Há
quem diga que o artista é um ser difícil: umbigueiro, esteta puritano, egoísta
e desbundado são algumas das acusações. Por conta da confusão entre artista
e celebridade, ser artista se tornou um pecado capital, e a arte e seu
espetáculo um inferno, sem volta.
O
engraçado é ver os burocratas e suas boinas frustradas, aderindo à arte (o
pecado que assombra a verdade), por não conseguirem emocionar ninguém com seus
discursos empoeirados e suas babas de incoerência. Eles tem se valido do espaço
da arte pra plantar minas explosivas no território da criação.
Eles
não cantam, não dançam, não versam, não pintam, não tocam, não colaboram, não
fode e nem saí de cima! Mas adoram um palco, tem orgasmos por holofotes quando cospem
no microfone e o pior: tem um ego equivalente a de seus gritos e esbravejadas.
Um ego revestido de palavras como: coletivo, atitude, luta, irmão, tamô junto,
eu respeito... e mais um monte de vocabulário aprendido nas escolinhas do
movimento estudantil.
Nunca
aceitam ser coadjuvantes, só querem os louros da liderança e da persuasão, e normalmente
tem alguns capachos pra massagear e defender seus chiliques, pois eles não querem
se expor, preferem ficar de conchavo pra ver se acusa alguém de não respeitá-lo.

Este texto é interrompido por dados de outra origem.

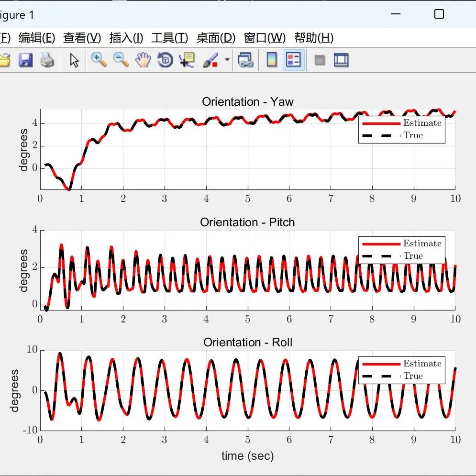476x476 pixels.
Task: Toggle the Insert Legend button
Action: point(294,60)
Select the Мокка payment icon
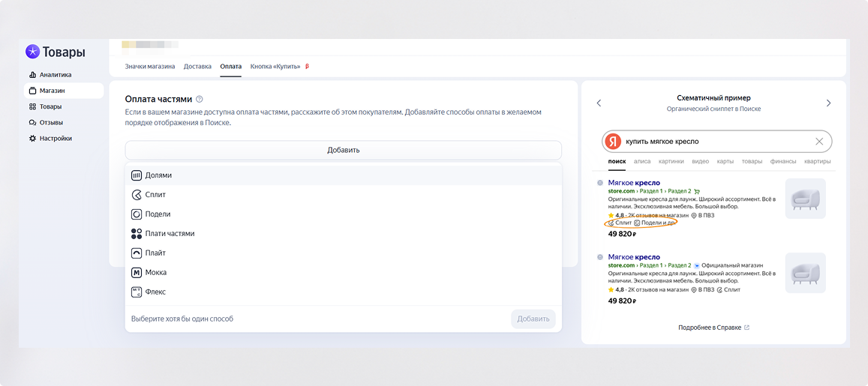This screenshot has width=868, height=386. point(137,273)
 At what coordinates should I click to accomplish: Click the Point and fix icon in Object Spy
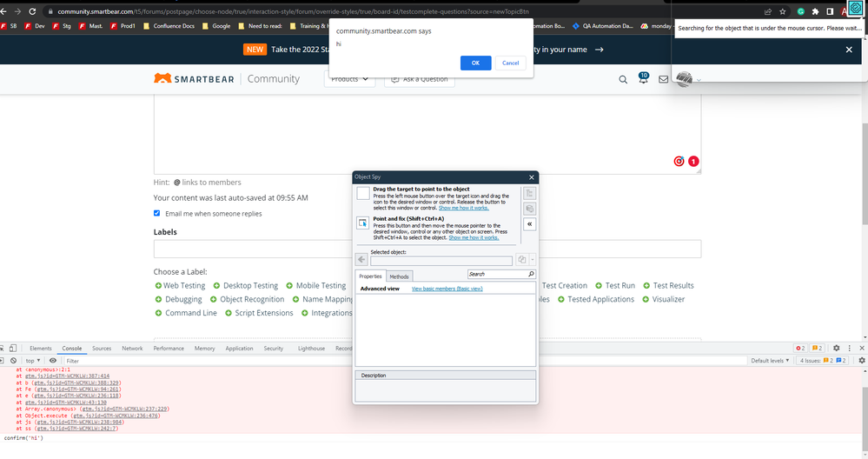click(363, 223)
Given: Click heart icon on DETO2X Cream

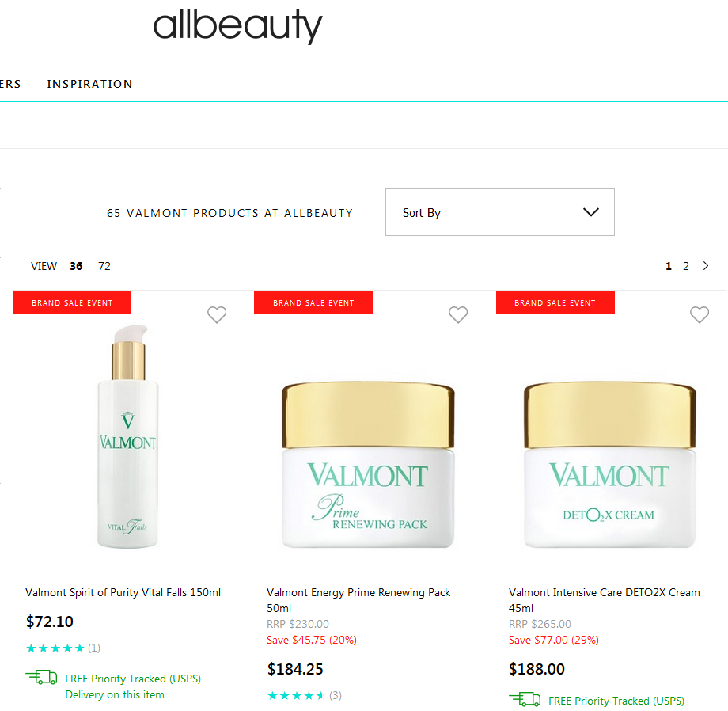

Gostam mesmo é de supervisionar, vigiar, deixar tudo limpinho e ficar olhando
de perto se algum artista está saindo do seu eixo quadrado.
Como
já estão mais manjados que plantar bananeira, eles ficam por aí, caçando um
publico qualquer, que carinhosamente chamam de “nossa comunidade”, pra
convencê-los de silenciar a música, ignorar a poesia, ficar de cara amarrada e
sem ritmo, pra ouvir as “coisas importantes” arquitetadas em uma cadeira concursada,
no condomínio engradado ou nas salas de pós-graduação. Mas não dizem nada com
essas palavras. Como bons militantes, líderes natos, estudam como construir um
bom discurso, como viver de retórica e como fazer a maioria esquentar a
mamadeira de seus ideais.
São
os exorcistas da arte, e estão heroicamente à solta, impedindo a criação, o
descontrole, a liberdade e a arruinação dos seus projetos prontos que não saem
do papel. Não são diferentes de um pastor neopentecostal, quando o assunto é
arte. Pregam que apresentar um espetáculo, sorrir, celebrar e existir é digno
de queimar nos mármores do inferno. Já, já vão chamar artista de encosto, falta
pouco.
Dizem
que o mundo está se tornando um produto, e a arte é um refém indefeso,
inocente, puro, que não entende, ou ignora essa corrupção. Pena que vivem no
mundo do capital, onde os alunos são o produto da educação, os pobres o produto
da assistência social, os militantes o produto da politica, assim como a arte é
um produto da cultura. Agora: alguém pode me dizer o que não é produto nesse
mundo? Dou um pirulito colorido com a cara do Marx.
Hora,
hora, a arte é nosso terreiro, pode chegar quem quiser, pra experimentar, se
confundir, se rever, pra criar e fazer o que bem entender. Mas não é um campo
seguro pra quem teme as profundezas, pra quem não coloca o pé no chão, com receio
de ficar resfriado, não é território pra gente medrosa, mascarada de coragem. Se
não concordam com nossa arte, nos deixe em paz! Não mexa com o que nos é
sagrado! Já vai tarde!
Senão
estão contentes ao nosso lado, que vão pros gabinetes de algum partido, lá vão
encontrar o que precisa. Melhor: Monte o seu partido, peça voto, faça cartilha
de conduta, mas não se esqueça de divulgar seus serviços de previsão do futuro,
pois vocês tem tudo seguro na palma da mão, sabem de tudo, planejam tudo, não
importa a opinião de quem está, de quem chega, e de quem virá.
Mas
arte é agua, sacô? Vocês não são tão bons em lógica? Ainda não perceberam?
O
pior é que não largam o osso, pois a arte é menina dos olhos. A arte tem
público. O que seria de vocês se nossos cantos, nossas cores e nossas músicas
não abrissem alas pro “momento-palanque”?
Tudo
bem, apesar de vocês não verem nada de importante e combativo em nossa arte, não
vou tentar convencer burro brabo empacado em teorias. Mas na hora que vocês forem
à minoria, tentem exercer a democracia que vocês tanto gostam, mas não praticam.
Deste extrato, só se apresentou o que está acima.